The Director agreed to have me stay on as a volunteer, assisting the Peace Corps staff in the Dar es Salaam office. I would design the Resource Library, provide volunteer support, facilitate training sessions and periodically visit Peramiho to monitor the construction of the hand-pump well. More than enough work to keep me busy and feeling useful.
I also had the task of finding an affordable place to live. For the first month of living in Dar es Salaam, I stayed in a guest house for Tanzanian monks. The monk in charge of the guest house, Brother Kizito, coincidentally had attended St. Anselm college with me in Manchester, New Hampshire. I can see why the religious life is attractive to Tanzanians. The monks had a much higher standard of living than the typical Tanzanian. Just the same, the Brothers were the kindest men I had come across in Tanzania.

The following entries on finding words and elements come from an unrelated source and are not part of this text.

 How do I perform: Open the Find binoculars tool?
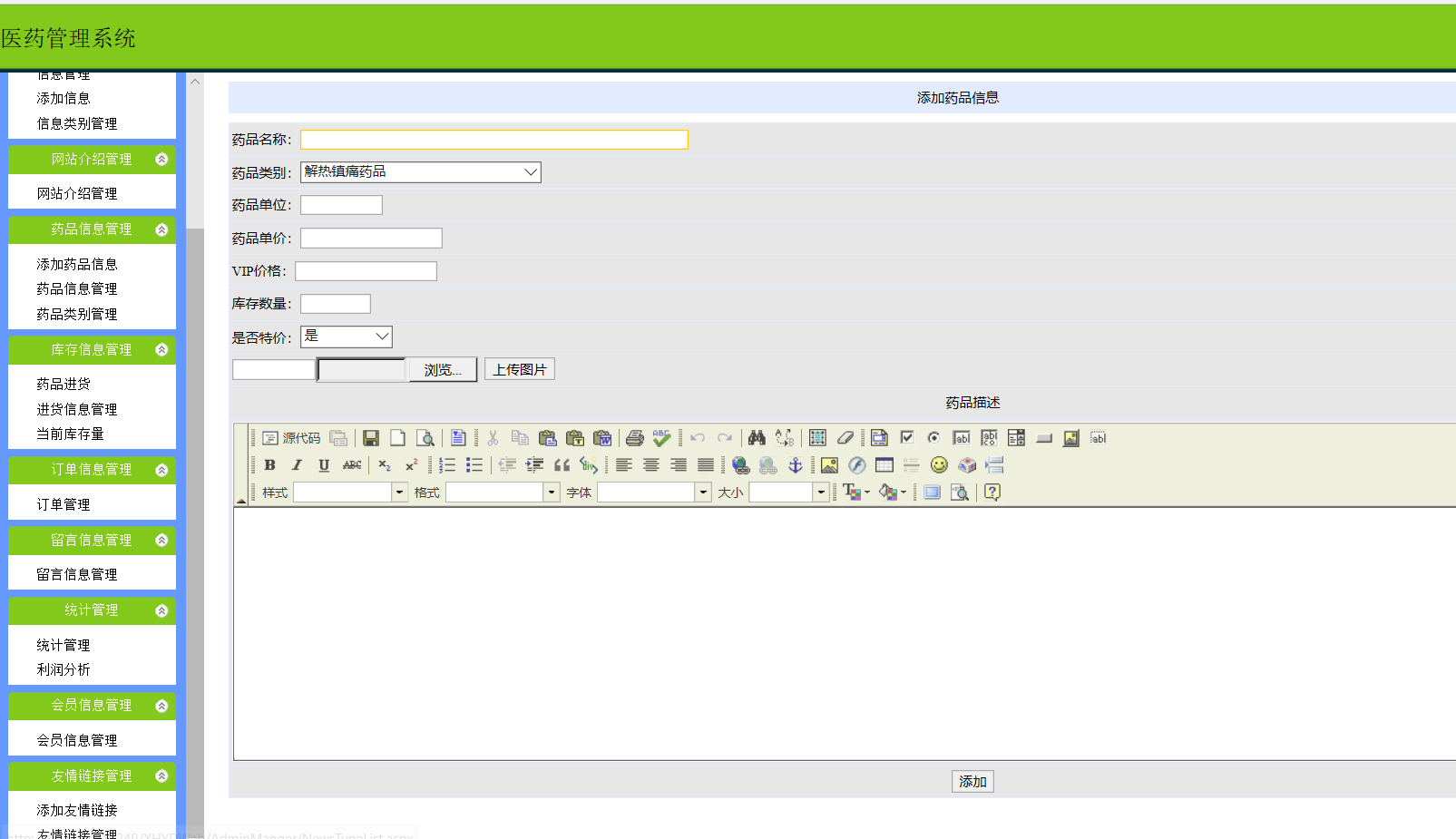(x=757, y=438)
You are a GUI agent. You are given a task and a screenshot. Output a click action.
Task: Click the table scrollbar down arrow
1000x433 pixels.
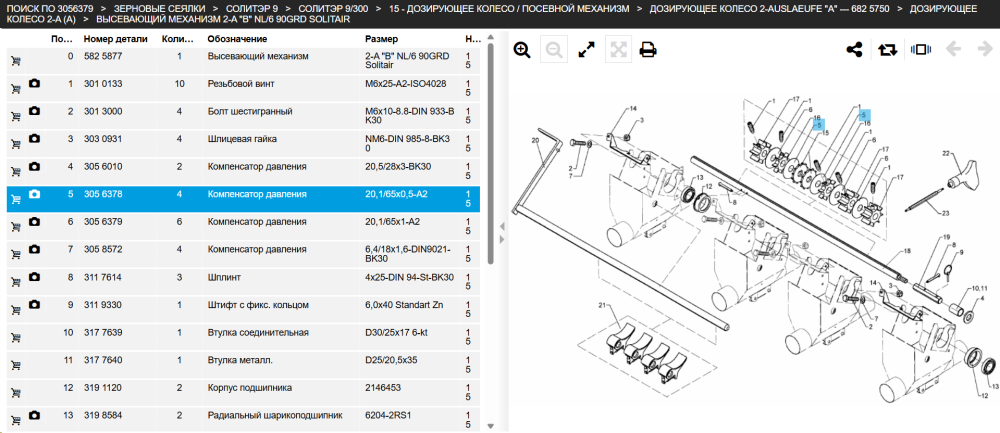point(490,426)
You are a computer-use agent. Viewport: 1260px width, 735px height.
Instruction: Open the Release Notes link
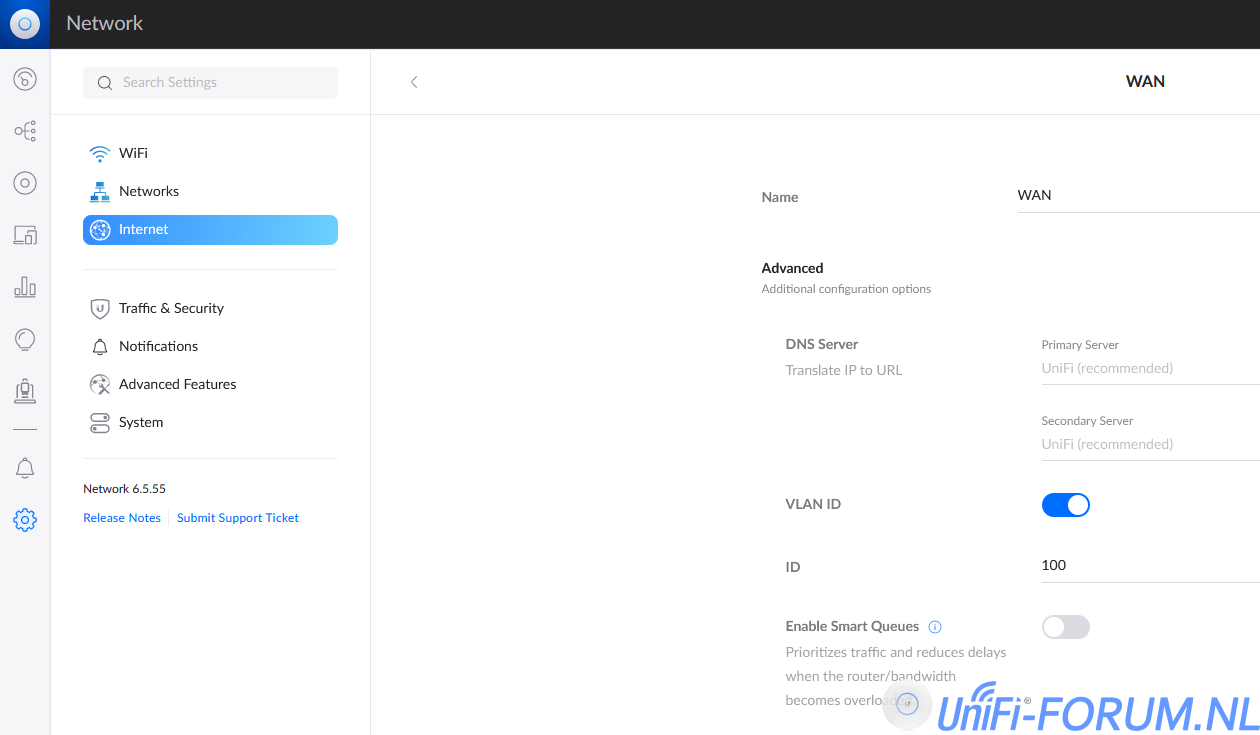122,518
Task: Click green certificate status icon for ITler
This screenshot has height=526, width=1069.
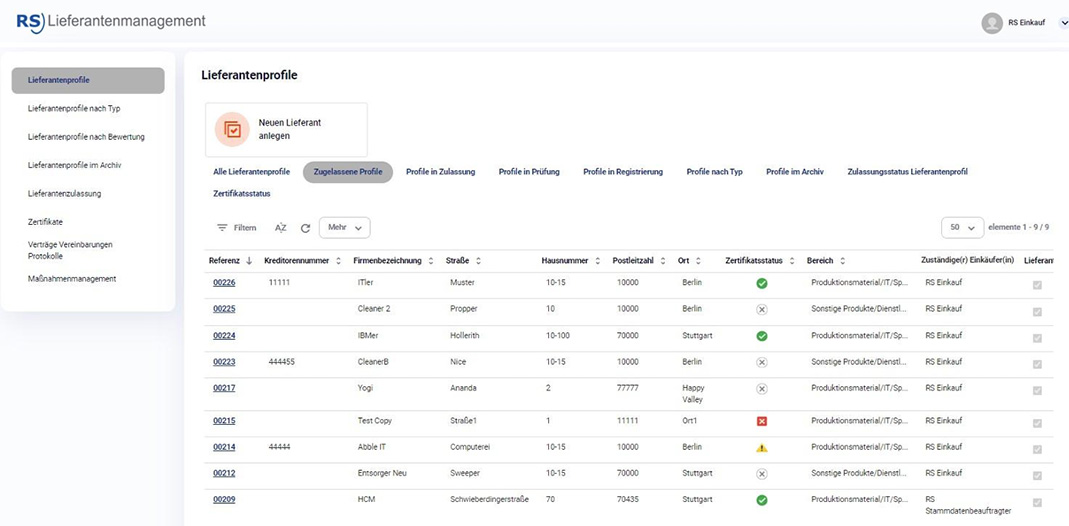Action: click(x=761, y=284)
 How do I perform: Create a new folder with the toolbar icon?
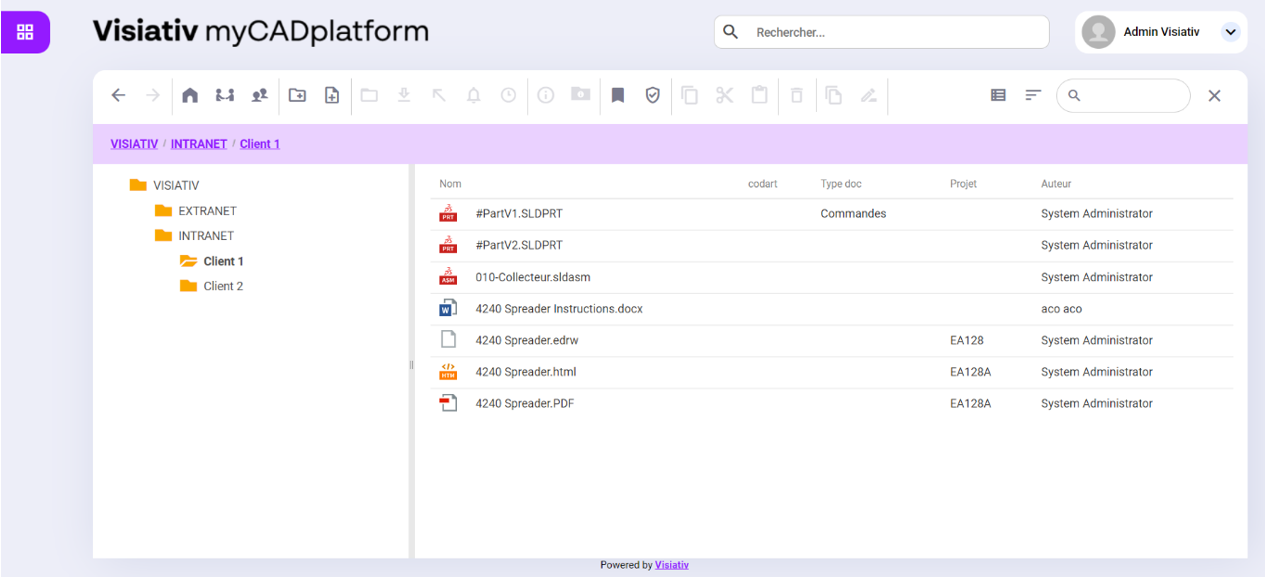(297, 95)
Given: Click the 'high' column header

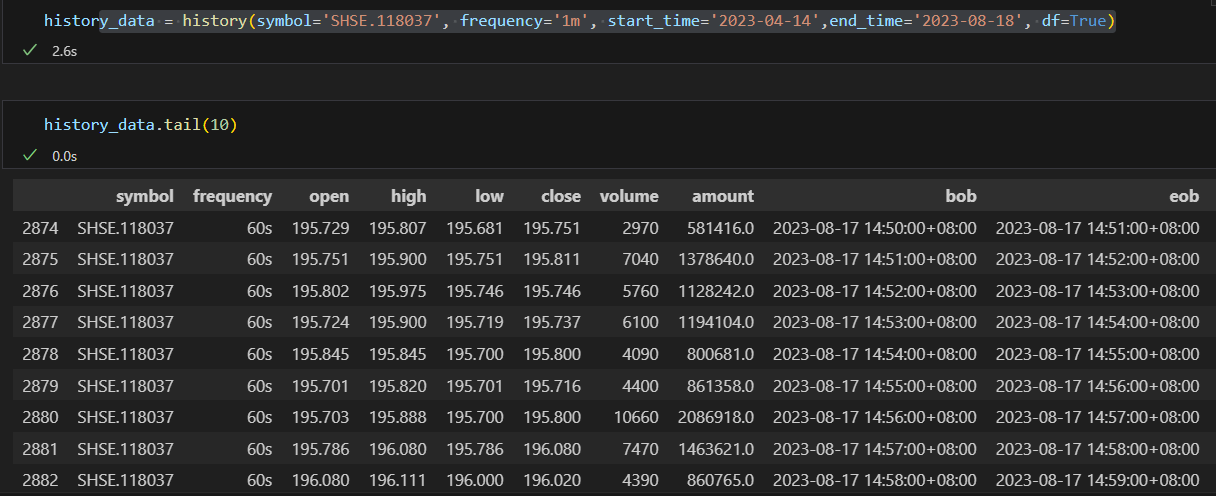Looking at the screenshot, I should point(409,196).
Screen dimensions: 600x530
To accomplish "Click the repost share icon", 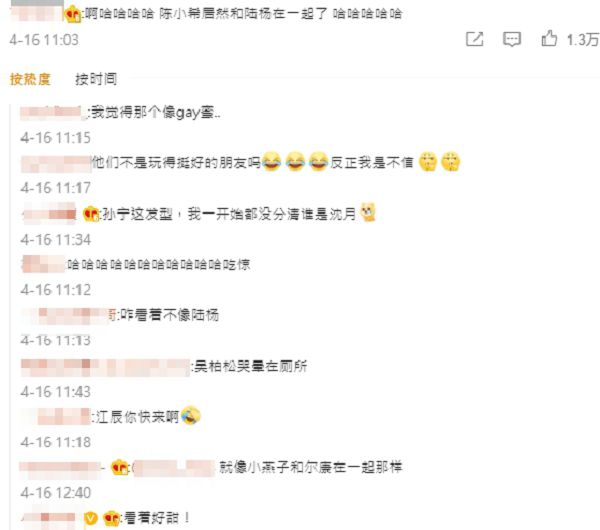I will click(x=474, y=39).
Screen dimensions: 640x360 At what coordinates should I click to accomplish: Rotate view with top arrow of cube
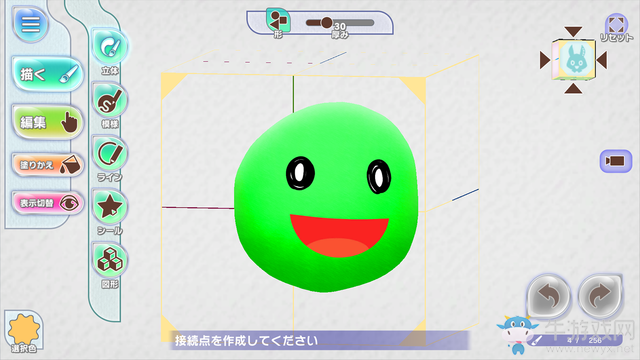[573, 31]
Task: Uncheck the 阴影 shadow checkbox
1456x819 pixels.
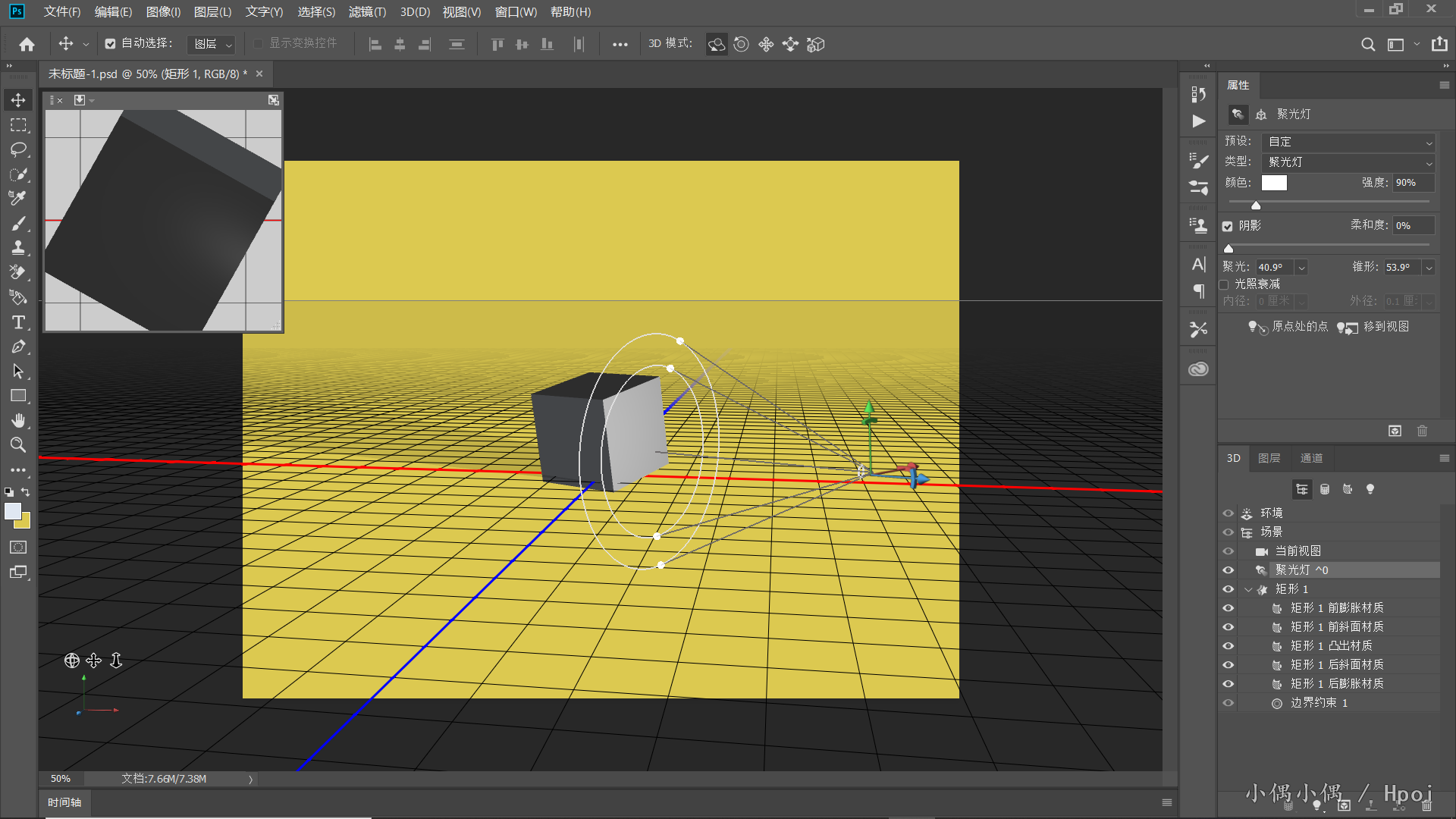Action: click(x=1228, y=226)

Next, I got the opportunity to house sit for an embassy worker. Since Tanzania is considered a hardship country, any U.S. government worker placed there is provided with luxurious housing. I never thought as a Peace Corps Volunteer I'd live more extravagantly than I had in the U.S. Of course, by that time I considered a television and microwave to be precious devices.
For my final 5 months in the 'Big City', I lived with Robbie Nelson. Robbie had served as a Peace Corps Volunteer and then took on a position in Population Services International as a social marketer for Salama Condoms. PSI is doing an excellent job at spreading HIV awareness throughout Tanzania. Condom, once a taboo subject, is talked about freely, as the crucial alternative to abstinence for preventing the spread of HIV. As you can tell, I was very proud of the work Robbie was doing.
I had great fun living in Dar es Salaam, thanks to Robbie. From bar hopping to snorkeling to visiting with friends, my life style in Dar was anything but dull. It was strange living in the city, where all the white people have lots of money. I felt I didn't fit in with the ex-patriots and embassy workers, yet I wasn't getting the typical volunteer experience either. The loneliness I had felt in Peramiho was resurfacing, but this time it was a consequence of my isolation from the white population. My solution? The same thing as I do in the U.S.. I keep very active and try to always enjoy myself.